We moved offices recently—and you all know what a joy moving can be. We’re now on the far west side of Midtown Manhattan, the neighborhood where two of New York’s great fictional characters resided: Nero Wolfe, the ingenious, orchid-fancying, and largely housebound private detective, and his much more dynamic legman and chronicler, Archie Goodwin. Both would be amazed—or, perhaps more likely, appalled—by the glass-sheathed towers of the Hudson Yards project now rising near the site of their old brownstone. Then again, nobody appreciated the urge to turn a buck more than Wolfe.

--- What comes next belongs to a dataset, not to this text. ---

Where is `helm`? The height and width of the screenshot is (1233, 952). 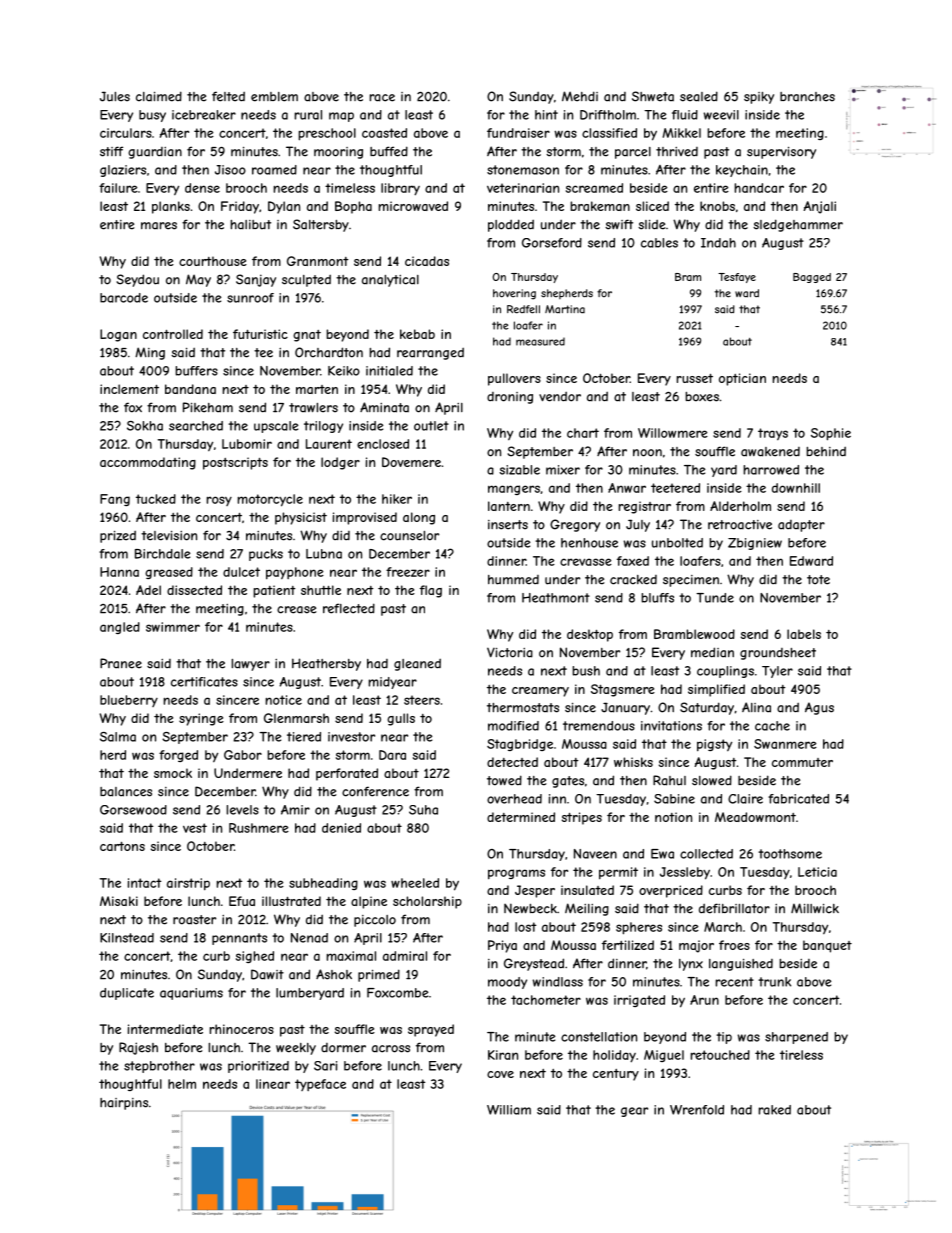
helm is located at coordinates (182, 1084).
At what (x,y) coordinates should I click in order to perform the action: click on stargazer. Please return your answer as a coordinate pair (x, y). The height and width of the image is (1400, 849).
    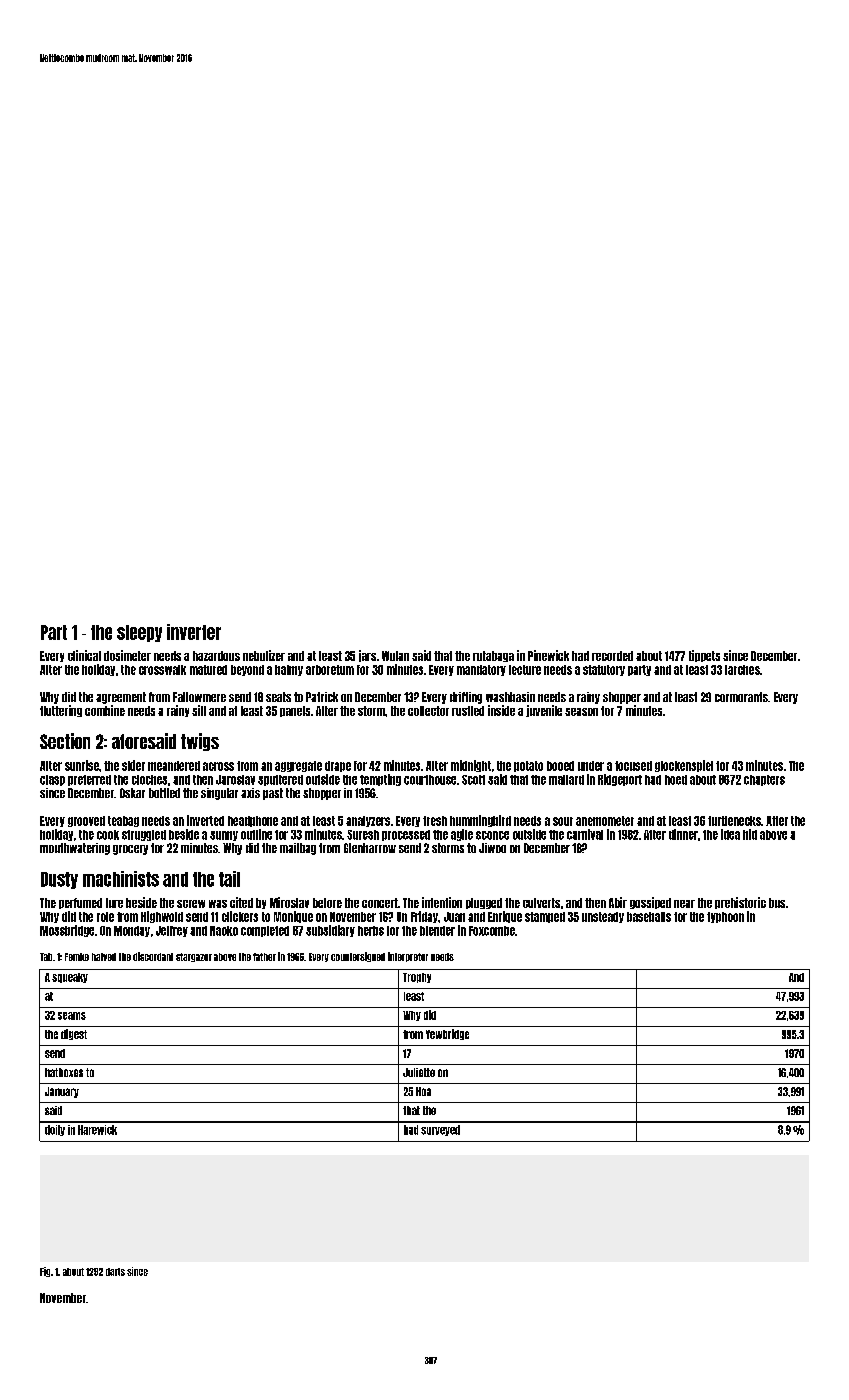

On the plus side, the move unearthed a number of treasures from our archive and you see a few of them arrayed in the photo below. They include an actual Western Union telegram sent in 1953 by Electra Havemeyer Webb, the founder of the Shelburne Museum, to her friend Alice Winchester, the second editor of The Magazine ANTIQUES. The telegram sits atop a bargello waistcoat that Winchester needlepointed for her successor, Wendell Garrett. (I have never tried it on, for fear it would spontaneously burst into flames rather than be worn by me.) Also atop the waistcoat you see some of the myriad black-covered record books in which Wendell wrote down in his careful hand—often using a fountain pen—interesting thoughts and quotations he’d come across in the work of writers, poets, statesmen, and historians.

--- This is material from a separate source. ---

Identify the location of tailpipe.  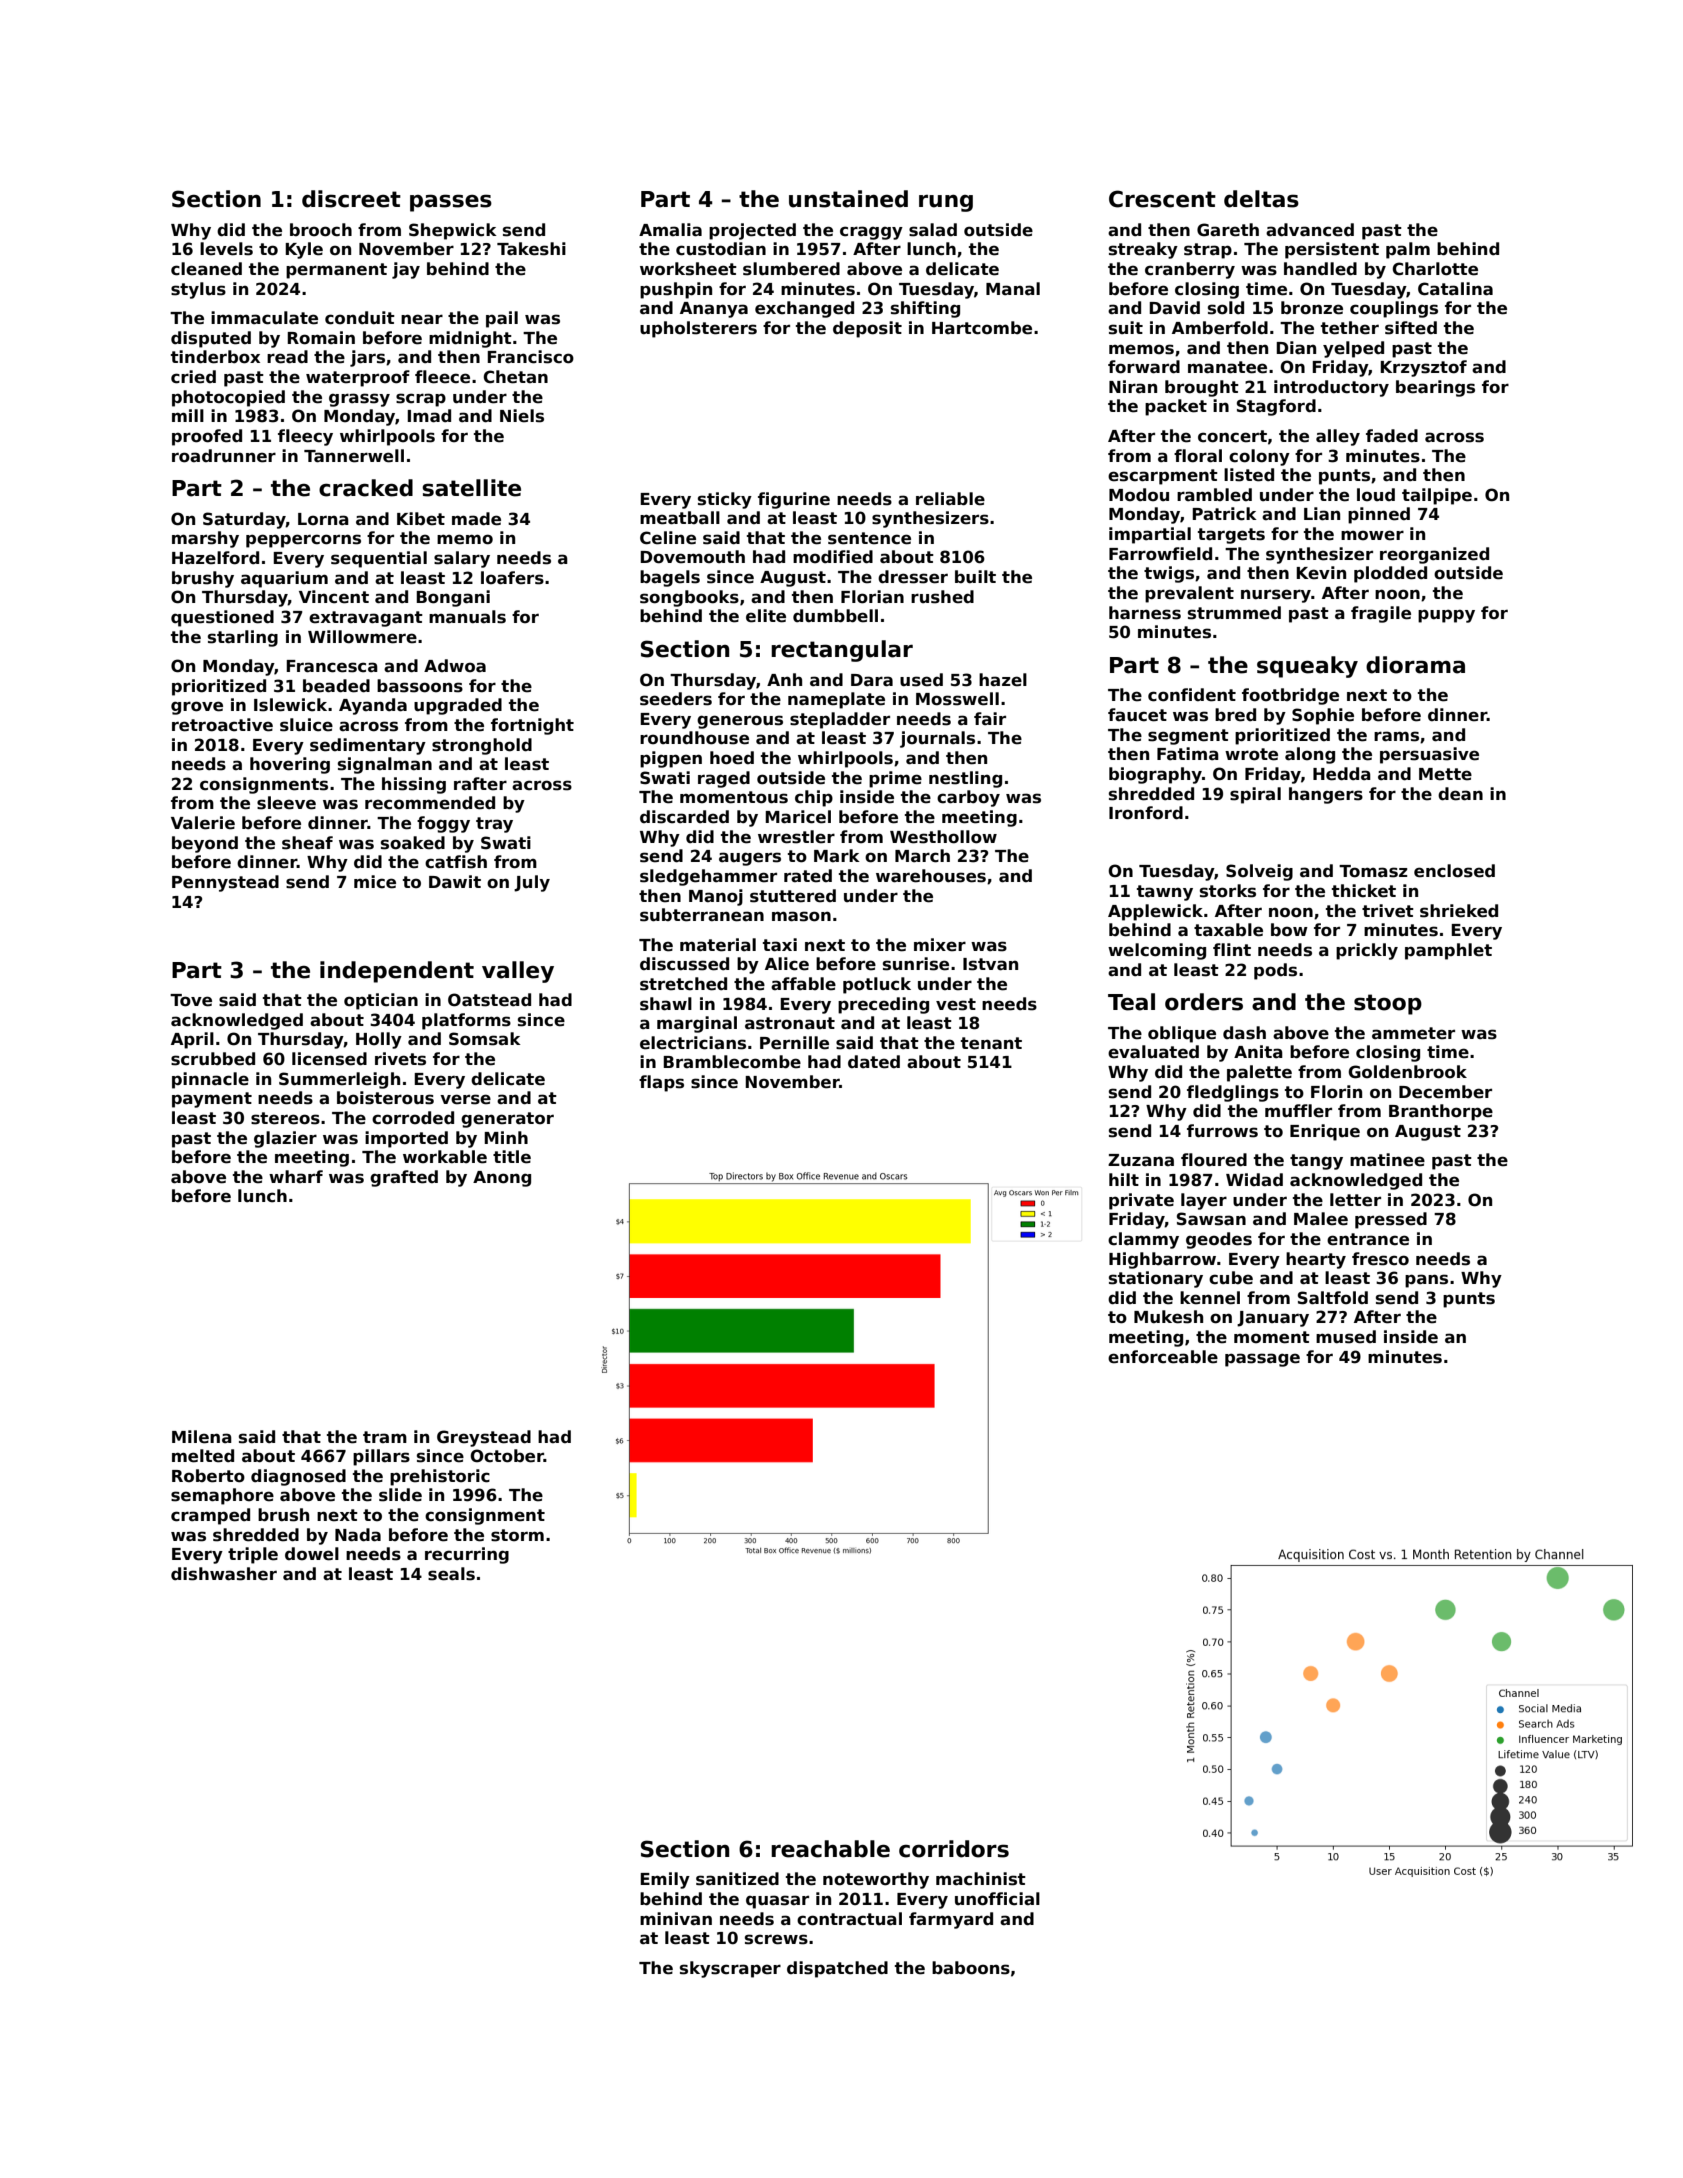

I spoke about these artifacts and about Wendell with my predecessor as editor here, Elizabeth Pochoda. A short time later she sent me a reminiscence about the memorial for Wendell held, not long after his death, at the Park Avenue Armory, during the Winter Antiques Show, on January 28, 2013:
There was no better time or place to honor Wendell, American historian and unofficial dean of American decorative arts. The joyful modernism of the Dave Brubeck Quartet’s Time Out, a favorite of his, summoned the crowd to the Armory’s Tiffany Room. The printed program for the event was set by hand in a circa 1797 typeface made by America’s first successful typeface foundry, Binny and Ronaldson of Philadelphia.

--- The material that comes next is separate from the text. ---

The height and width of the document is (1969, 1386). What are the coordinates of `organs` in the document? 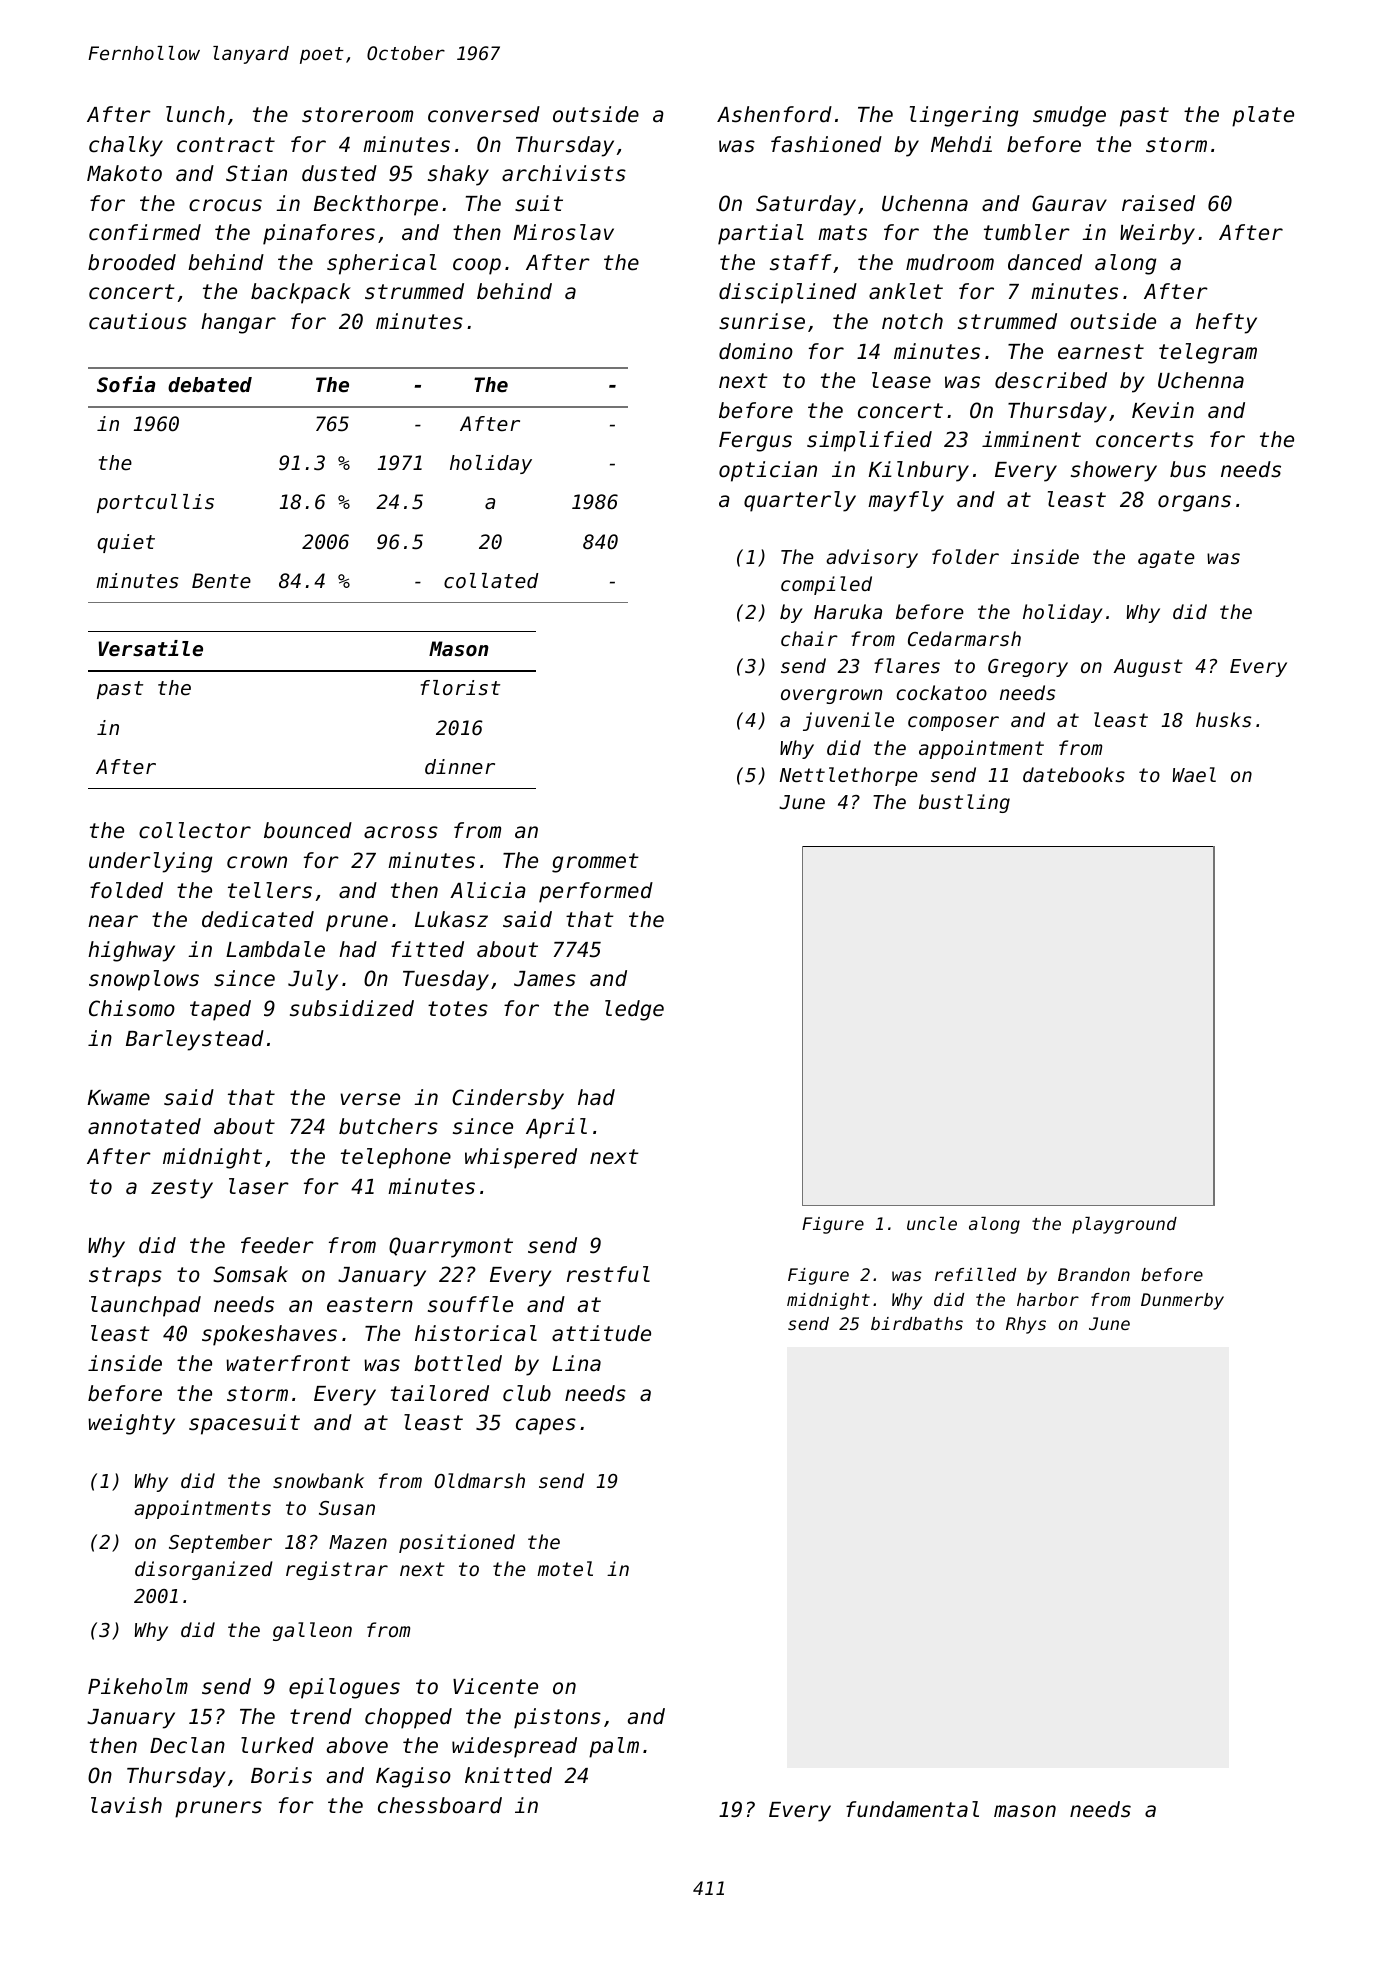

There were tributes, of course, and “Monticello,” a poem by the Pulitzer Prize–winning poet Robert Hass, was read by Leslie Greene Bowman, president of the Thomas Jefferson Foundation. Threaded through it all were readings from Wendell’s notebooks—pungent lines from John Adams, Walt Whitman, Mark Twain, F. Scott Fitzgerald, and others that expressed the hopes and concerns of a man who had been born to sharecroppers and never stopped pondering the complex fate of his country.
And then a moment of silence broken by Aaron Copland’s “Fanfare for the Common Man,” played by trumpeter Woodrow English, a retired US Army sergeant major, behind the crowd, unseen in the darkness of the Veterans Room.
I am sorry that I never knew Wendell Garrett, but I’m glad to have the company of his notebooks.
The waistcoat is nice to look at, too.